Neon Genesis Evangelion: End of Evangelion

Japanese Title: Shin Seiki Ebangerion: Air/Magokoro o, Kimi ni
Also Known As: NGE: EoE, EoE, End of Eva
Genre: Action/Drama
Format: 1 Movie
Allegiance: Gainax/Production I.G.
Director: Anno Hideaki
Vintage: 1997
Intelligence Agency Report by: Djudge
With the last angel defeated it seems that NERV has finally won the battle for humanity’s survival. However, Ikari Gendo has other plans for the Evangelions, ones that will shake SEELE to its core and force the shadowy council to order a hostile takeover of NERV’s MAGI supercomputer system. When the electronic attacks fail, military forces are sent in to eliminate everyone at NERV headquarters and capture the Evangelions. With all three Eva pilots unable to respond to this threat all seems lost, but as the end of the world draws closer with every passing second, destinies will finally be revealed and relationships defined.

Field Agent Report by: Djudge
Overall 8.25
(not an average)

For those disappointed or befuddled at the last two episodes of the Neon Genesis Evangelion, Anno Hideaki delivers an alternate conclusion to his controversial series in End of Evangelion. Granted, the movie was not so much a labor of love as it was a semi-bitter response to the death threats leveled against Anno and Studio Gainax. In lieu of that fact, EoE still stands as a good movie in itself that manages to give the viewer a gruff psychological thriller amidst a contorted visual medley of assorted religious symbolism.

Technically, EoE is considerably superior to its television series cousin. The visuals, unhampered by bothersome scene transitions and budget strains, are on a level that NGE never manages to achieve. Visuals in this movie predominantly consist of graphic violence or disturbing imagery, which are animated in fine fashion. One particular sequence involving Evangelion combat is worthy of particular notice, especially for fans of Asuka and Unit-02 who felt that the character never really got a lot of chances to exhibit her combat prowess in the original series. As good as the visuals are in the first half of the movie (constructed to replace the penultimate episode of NGE), I personally felt that the events portrayed in the final installment of the title (the equivalent of NGE’s television finale) were even more effective and awe-inspiring than its forerunner. Indeed, the apocalypse hadn’t looked as good as it did in the waning moments of EoE. As for the audio, the movie benefits from one of the best ensembles in the business. Exceptional performances from Ogata Megumi (Shinji), Mitsuishi Kotono (Misato), and Miyamura Yuko (Asuka) were complemented by an overall great performance from the rest of the cast. Tons of dialogue was implemented into the script in order to try and illuminate the more ambiguous parts of the plot and the seiyuu work did more than its part to try and get the audience involved in this gritty work. On a side note, the music’s tone and melody may occasionally seem misplaced when compared to what’s on screen, but a closer examination of Sagisu Shiro’s lyrics will come to prove otherwise. Brilliant work in this aspect of the movie as well.

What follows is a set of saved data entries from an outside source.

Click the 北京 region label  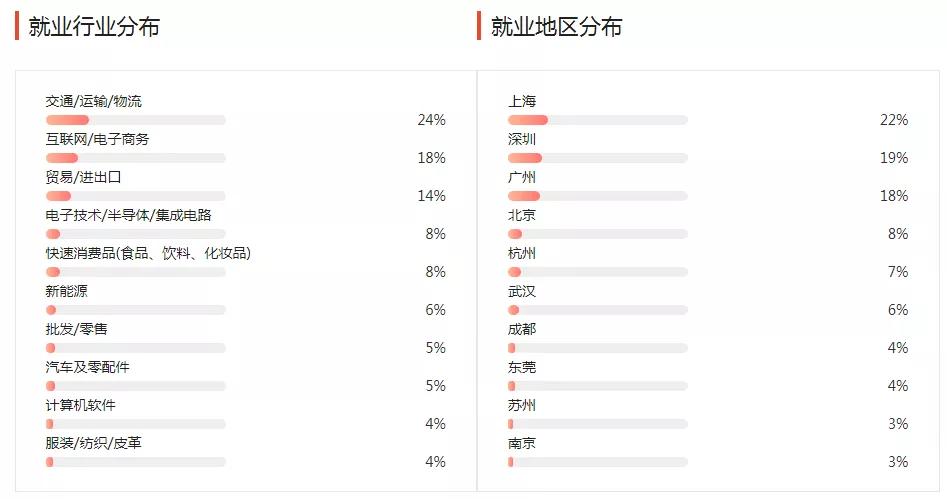coord(522,215)
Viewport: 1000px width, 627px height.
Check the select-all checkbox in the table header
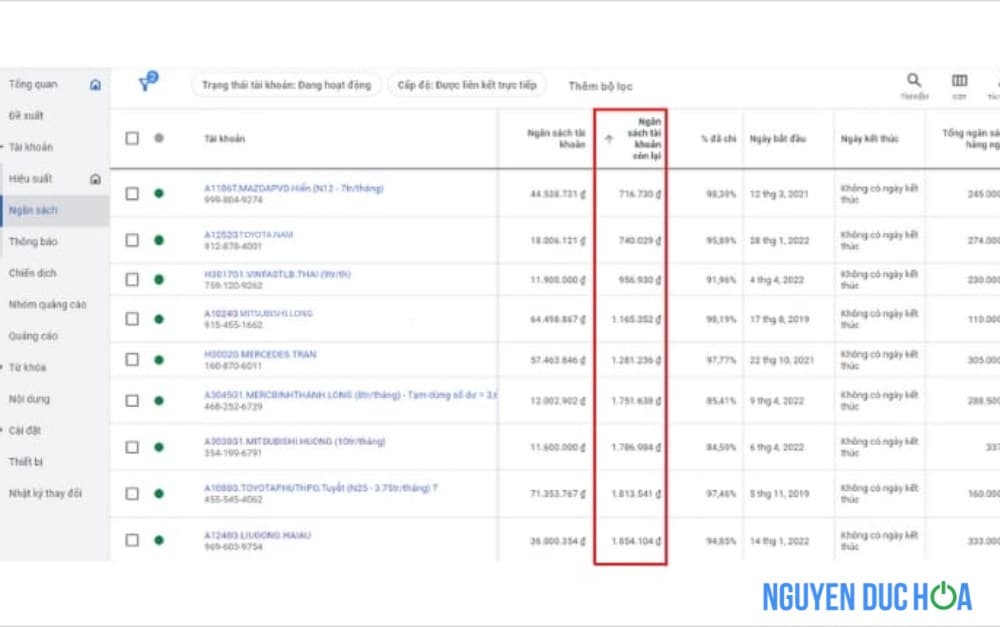click(x=131, y=138)
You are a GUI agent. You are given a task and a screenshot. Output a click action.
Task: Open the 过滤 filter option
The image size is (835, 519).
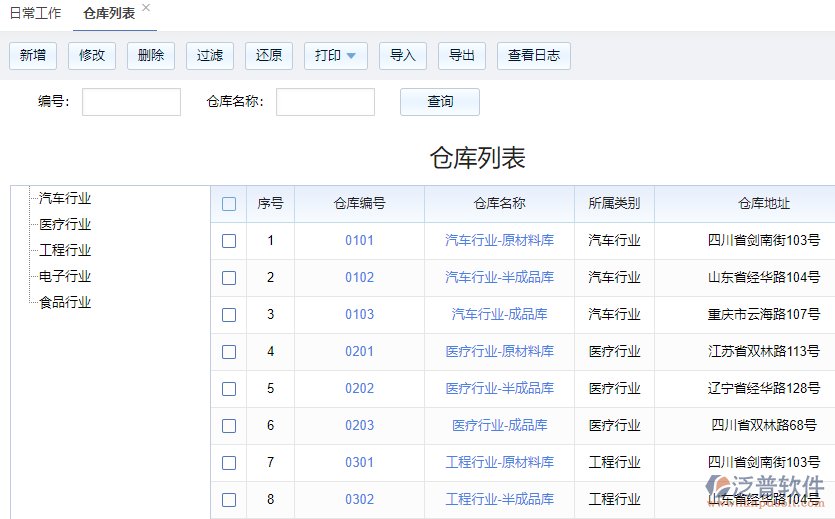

Despite the EoE’s extravagant, and most effective, assault on the senses, the movie is, well, Evangelion property and the one thing that is guaranteed about that fact is that it will have a dizzying array of obscure Judaeo-Christian references embedded throughout its story. This is especially evident in the final installment of the movie where the Evangelion saga finally reaches its troubling close. In what was supposed to be the final answer to hundreds upon thousands of unsatisfied (and some unruly) viewers, Anno slyly ends up giving his audience a conclusion that is even more open-ended than the one administered in the original television series. A wise move to short-change his critics, but one that stunted the resolution of the events depicted in this particular piece. All in all, not the product that we might have truly desired, but one that is worthy of the tireless Eva legacy that fans around the world have grown accustomed to.

Although the plot goes without a fan-favored ending, EoE remains a movie that should be merited at the very least for one of the smartest pieces of direction ever put to cel animation or even film in general for that matter. If you ever found yourself lost in the television series’ interpretation of the Human Instrumentality Project, do yourself a favor and check out End of Evangelion. Not was this ending produced under a more flexible budget, but it ends up aiding the viewer visualize the end of the world in impressive, albeit haunting, fashion.